THE next class of substances are the carbohydrates or sugars. The simplest of these is glucose or grape sugar, and it contains six atoms of carbon, twelve of hydrogen, and six of oxygen. Its chemical formula is C6H1206. Glucose belongs to the class of monosaccharides because it is composed of one sugar molecule. If two monosaccharides are combined together, a disaccharide is formed, of which the ordinary household cane sugar is an example. If many mono- or di- saccharides are combined, a polysaccharide is formed, and the most important of these are starch in the vegetable kingdom and glycogen in the animal kingdom. Starch and glycogen may be resolved by digestion with hydrochloric acid into their component monosaccharides. The carbohydrates are one of the main sources of our energy, for they can be readily burnt up in the body with the resulting evolution of heat or energy.

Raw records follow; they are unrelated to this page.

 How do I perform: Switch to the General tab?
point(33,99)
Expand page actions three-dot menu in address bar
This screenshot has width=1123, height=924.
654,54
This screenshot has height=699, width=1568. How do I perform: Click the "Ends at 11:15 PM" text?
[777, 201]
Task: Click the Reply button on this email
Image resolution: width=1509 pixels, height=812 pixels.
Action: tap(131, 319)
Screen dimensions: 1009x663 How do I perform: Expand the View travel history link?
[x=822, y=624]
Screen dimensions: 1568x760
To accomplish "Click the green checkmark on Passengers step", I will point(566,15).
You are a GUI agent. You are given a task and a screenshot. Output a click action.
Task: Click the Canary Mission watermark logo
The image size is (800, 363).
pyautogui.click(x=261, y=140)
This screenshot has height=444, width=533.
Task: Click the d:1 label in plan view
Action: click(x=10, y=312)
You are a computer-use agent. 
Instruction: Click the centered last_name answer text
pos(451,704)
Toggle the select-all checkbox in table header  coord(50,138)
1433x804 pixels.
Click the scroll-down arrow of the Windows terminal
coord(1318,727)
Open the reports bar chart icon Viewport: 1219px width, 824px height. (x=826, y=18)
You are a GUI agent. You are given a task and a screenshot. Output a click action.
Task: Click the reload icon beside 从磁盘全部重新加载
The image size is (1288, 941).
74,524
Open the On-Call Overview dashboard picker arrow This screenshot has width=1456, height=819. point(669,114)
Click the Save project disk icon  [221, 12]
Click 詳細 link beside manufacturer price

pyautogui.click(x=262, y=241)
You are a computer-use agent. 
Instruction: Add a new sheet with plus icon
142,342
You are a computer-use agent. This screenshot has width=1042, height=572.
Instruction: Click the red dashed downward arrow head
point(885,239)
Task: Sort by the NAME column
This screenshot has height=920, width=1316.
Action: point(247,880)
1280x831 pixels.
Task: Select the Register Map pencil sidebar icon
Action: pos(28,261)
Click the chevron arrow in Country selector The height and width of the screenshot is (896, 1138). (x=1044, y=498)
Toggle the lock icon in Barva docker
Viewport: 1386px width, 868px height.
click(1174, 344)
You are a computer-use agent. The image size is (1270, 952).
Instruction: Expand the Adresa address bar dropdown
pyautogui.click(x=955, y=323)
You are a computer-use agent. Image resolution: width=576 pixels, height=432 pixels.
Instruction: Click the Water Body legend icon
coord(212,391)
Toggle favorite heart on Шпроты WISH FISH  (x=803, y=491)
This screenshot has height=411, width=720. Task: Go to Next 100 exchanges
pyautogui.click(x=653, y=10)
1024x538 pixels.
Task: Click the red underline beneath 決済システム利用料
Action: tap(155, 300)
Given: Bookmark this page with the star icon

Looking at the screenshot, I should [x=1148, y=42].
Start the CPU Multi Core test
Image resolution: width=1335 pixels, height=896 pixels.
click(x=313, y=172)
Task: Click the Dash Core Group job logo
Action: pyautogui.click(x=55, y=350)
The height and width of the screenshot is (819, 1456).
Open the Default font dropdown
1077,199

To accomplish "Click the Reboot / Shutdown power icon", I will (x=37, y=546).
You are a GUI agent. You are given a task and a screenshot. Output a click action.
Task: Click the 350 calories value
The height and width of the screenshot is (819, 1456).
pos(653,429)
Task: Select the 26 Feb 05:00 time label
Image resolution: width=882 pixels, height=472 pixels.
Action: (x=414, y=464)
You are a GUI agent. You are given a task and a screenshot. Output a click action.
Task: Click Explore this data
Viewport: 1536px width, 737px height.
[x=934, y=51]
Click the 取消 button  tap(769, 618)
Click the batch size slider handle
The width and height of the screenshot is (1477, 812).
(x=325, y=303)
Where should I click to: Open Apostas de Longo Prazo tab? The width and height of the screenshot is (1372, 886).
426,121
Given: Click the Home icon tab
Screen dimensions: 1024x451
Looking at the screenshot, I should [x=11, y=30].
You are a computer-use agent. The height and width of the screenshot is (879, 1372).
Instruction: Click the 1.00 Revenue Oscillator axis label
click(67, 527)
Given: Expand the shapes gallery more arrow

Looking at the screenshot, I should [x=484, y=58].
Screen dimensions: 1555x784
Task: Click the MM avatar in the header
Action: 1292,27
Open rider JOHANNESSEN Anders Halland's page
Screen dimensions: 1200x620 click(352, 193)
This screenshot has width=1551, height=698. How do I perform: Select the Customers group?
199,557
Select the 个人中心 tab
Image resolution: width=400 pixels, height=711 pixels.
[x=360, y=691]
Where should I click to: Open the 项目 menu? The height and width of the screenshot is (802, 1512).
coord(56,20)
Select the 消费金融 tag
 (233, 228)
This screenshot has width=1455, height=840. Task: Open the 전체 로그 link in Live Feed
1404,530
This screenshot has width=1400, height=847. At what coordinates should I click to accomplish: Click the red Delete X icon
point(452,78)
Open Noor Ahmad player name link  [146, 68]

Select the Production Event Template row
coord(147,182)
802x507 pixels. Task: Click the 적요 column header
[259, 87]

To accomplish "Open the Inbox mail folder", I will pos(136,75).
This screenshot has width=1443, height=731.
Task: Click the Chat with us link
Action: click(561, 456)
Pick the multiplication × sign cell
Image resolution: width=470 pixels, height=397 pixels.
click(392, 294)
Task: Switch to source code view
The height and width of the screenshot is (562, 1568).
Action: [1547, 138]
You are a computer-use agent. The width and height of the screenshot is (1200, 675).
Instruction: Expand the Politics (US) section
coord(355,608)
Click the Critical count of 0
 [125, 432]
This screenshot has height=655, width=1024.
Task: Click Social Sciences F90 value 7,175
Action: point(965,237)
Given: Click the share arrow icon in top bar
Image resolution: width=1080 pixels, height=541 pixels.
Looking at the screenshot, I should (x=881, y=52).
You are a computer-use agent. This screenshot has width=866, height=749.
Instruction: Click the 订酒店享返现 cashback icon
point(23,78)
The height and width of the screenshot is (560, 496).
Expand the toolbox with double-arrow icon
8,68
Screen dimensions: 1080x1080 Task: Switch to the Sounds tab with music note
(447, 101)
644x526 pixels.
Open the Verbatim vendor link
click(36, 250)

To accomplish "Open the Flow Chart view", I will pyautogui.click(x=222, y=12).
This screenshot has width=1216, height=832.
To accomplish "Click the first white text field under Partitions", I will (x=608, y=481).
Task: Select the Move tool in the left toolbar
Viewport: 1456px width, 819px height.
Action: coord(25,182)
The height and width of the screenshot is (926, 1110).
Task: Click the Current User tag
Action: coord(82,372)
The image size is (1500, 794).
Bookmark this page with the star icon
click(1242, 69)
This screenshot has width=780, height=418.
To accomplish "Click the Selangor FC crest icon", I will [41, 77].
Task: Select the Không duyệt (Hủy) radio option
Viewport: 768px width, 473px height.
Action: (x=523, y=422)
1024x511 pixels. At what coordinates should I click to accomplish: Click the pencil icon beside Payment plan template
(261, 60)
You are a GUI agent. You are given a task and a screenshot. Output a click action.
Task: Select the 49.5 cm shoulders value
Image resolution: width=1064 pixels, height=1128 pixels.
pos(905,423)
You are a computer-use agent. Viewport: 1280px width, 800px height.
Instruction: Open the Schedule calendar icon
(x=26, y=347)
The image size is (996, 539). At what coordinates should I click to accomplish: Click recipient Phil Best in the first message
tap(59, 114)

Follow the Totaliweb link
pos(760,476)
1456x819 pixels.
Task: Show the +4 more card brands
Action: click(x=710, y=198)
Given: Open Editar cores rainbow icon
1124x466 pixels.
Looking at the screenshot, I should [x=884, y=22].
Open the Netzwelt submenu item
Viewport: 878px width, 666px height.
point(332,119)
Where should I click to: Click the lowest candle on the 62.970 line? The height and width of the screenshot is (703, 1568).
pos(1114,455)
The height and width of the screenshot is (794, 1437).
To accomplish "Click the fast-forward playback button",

FATS AND SALTS: THE ECONOMICAL FUELS THE fats are composed of carbon, hydrogen, and oxygen, like the carbohydrates, but they contain a larger proportion of carbon and hydrogen and less oxygen so that when burnt up more heat is generated than when the carbohydrates are burnt. The fats, therefore, are the most economical of fuel. They give us the best money’s worth. As found in nature,

the fats are combinations of a fatty acid and glycerine, a so-called neutral fat. Digestion will result in resolution into the two component parts.

The fourth class of substances are the salts. The simplest example of these is common household salt which, as is well known, is composed of an atom of sodium and an atom of chlorine. Its formula is NaCl. Many other mineral salts enter into our food, but they are not of much interest here, for digestion has no effect upon them and they are absorbed unchanged into the circulation. Their use is a complicated biochemical one and they are certainly essential to life, but we are not concerned with them in this connection.